Catching sight of the blue smoke curling up from the heather mound behind which Sara's cottage was buried, she rose, and dropping her sober thoughts, ran homewards, singing and filling the sweet west wind which blew round her with melody. But ere she reached the cottage door, there came a whistle on the breeze, and, turning round, she saw Will standing at the corner of the Cribserth, just where the rocky rampart edged the hillside. She turned at once and slowly retraced her footsteps, Will coming to meet her with more speedy progress. He had changed his clothes, and in his work-a-day fustian looked far better than he had in the black cloth suit which he had worn to church.

"Well, indeed, Morva lass, thou runn'st like the wind; I could never catch thee. Come and sit down behind these bushes, for I want to talk to thee. Wert offended at what my father said just now?"

"Offended! no," said the girl. "Garthowen has a right to say what he likes to me, and besides, he was right, Will. I must learn to treat thee with more respect."

"Respect!" said Will, laying hold of her hands, "'tis more love I want, lass, and not respect; sometimes I fear thou dost not love me."

"But I do," said the girl calmly; "I do love thee, Will. 'Tis truth that I would lay down my life for thee and all at Garthowen. Haven't you been all in all to me—father, sister, brother? and especially you and I, Will, have been together all our lives. Ann has not been quite so much a sister to me since we've grown up, but then I am only the milkmaid, and Gwilym Morris has come between."

"Yes, true," said Will; "but between me and thee, Morva, nothing has ever come. Promise me once more, that when I have a home for thee thou wilt marry me and come and live with me. My love for thee is the only shadow on my future, because I fear sometimes that something will part us, and yet, lass, it is the brightest spot, too—dost believe me?"

"Yes," said Morva, with eyes cast down upon the wild thyme which her fingers were idly plucking, "I believe thee, Will. What need is there to say more? I have promised thee to be thy wife, and dost think I would break my word? Never! unless, Will, thou wishest it thyself. Understand, that when once I am sure that thou hast changed thy mind then I will never marry thee."

"That time will never come," said Will; and they sat and talked till the evening shadows lengthened and till the sun sank low in the west; then they parted, and Morva once more turned her footsteps homewards. She walked more soberly than before, and there was no song upon her lips.



Sara was sitting at tea when the girl arrived. Through the open doorway came the glow of the sunset, with the humming of bees and the smell of the thyme and the bean flowers.

"Thou hast something to ask me, Morva. What is it?" she said, making room for her at the little round table in the chimney corner.

"Oh, 'tis nothing, I suppose," said Morva, cutting herself a long slice of the flat barley loaf; "only 'tis the same old questions that are often troubling me. What is going to become of me? What is in the future for me? I used to think when I grew to be a woman I would marry Will, and settle down at Garthowen close to you here, mother fach, and take care of 'n'wncwl Ebben when Ann and Gwilym Morris were married; but now, somehow, it all seems altered."
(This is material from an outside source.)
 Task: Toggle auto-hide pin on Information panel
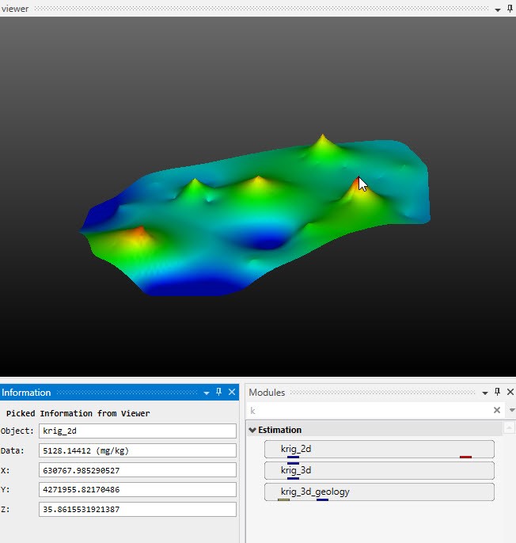coord(219,393)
The old woman looked at her long and thoughtfully.

"Wait until later, child," she said. "Clear away the tea, tidy up the hearth, and let me read my chapter while the daylight lasts," and finishing her tea Morva did as she was bid.
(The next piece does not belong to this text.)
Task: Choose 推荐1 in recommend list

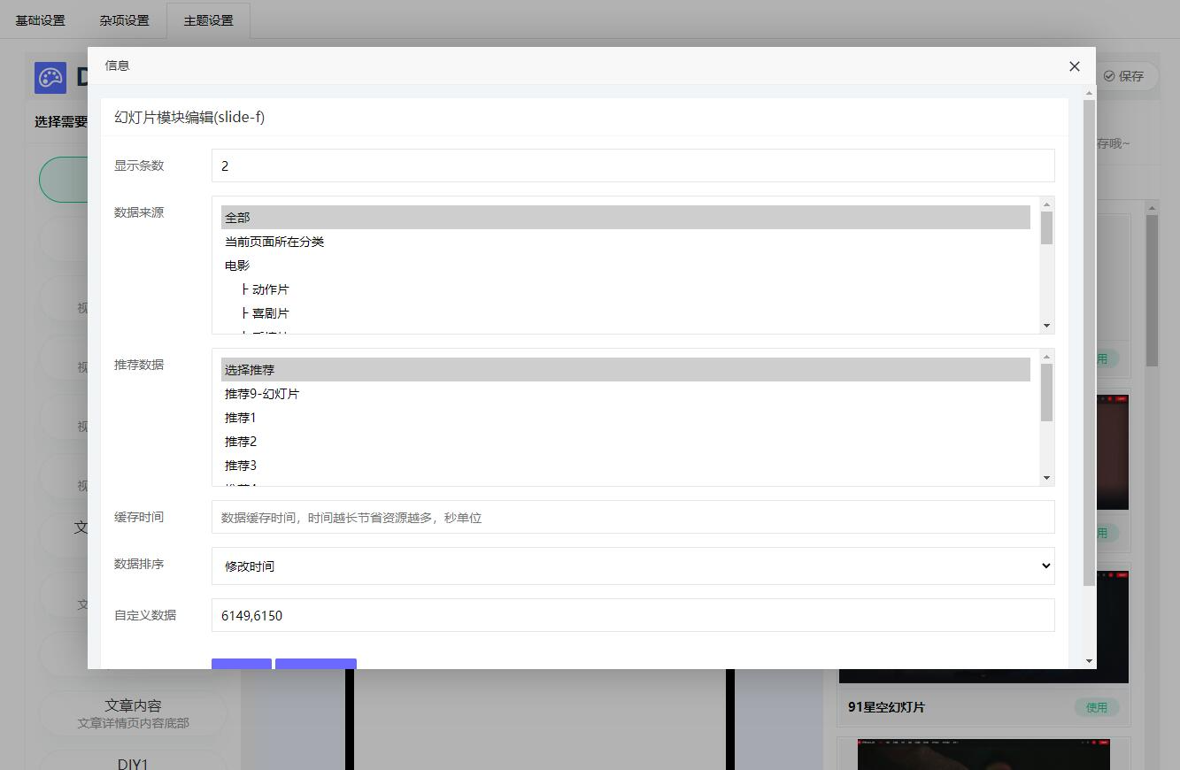Action: click(241, 418)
Later on in the evening, sitting on the low rush stool opposite to Sara, she continued her inquiries.

"Tell me, mother, about Will and Gethin when they were boys. Was Gethin so very wicked?"

"Wicked? No," said Sara, "never wicked. Wild and mischievous and full of pranks he was, but the truest, the kindest boy in the world was Gethin Owens Garthowen."

"And Will?"

"Will was a good boy always, but I never loved him as I loved the other. Gethin had a bad character because he stole the apples from the orchard, and he took Phil Graig's boat one day without asking leave, and there was huboob all over the village, and his father was mad with anger, and threatened to give him a thrashing; but in the evening Gethin brought the boat back quite safely. He had been as far as Ynysoer, and he brought back a creel full of fish for Phil, to make up. Phil made a good penny by the fish, and forgave the boy bach; but his father was thorny to Gethin for a long time. Then at last he did something—I never knew what—that offended his father bitterly, and he was sent away, and never came back again."

"Mother," said Morva solemnly, "I have found out what he did. He got his mother's Bible and he wrote some dreadful things in it, and made a fearful picture."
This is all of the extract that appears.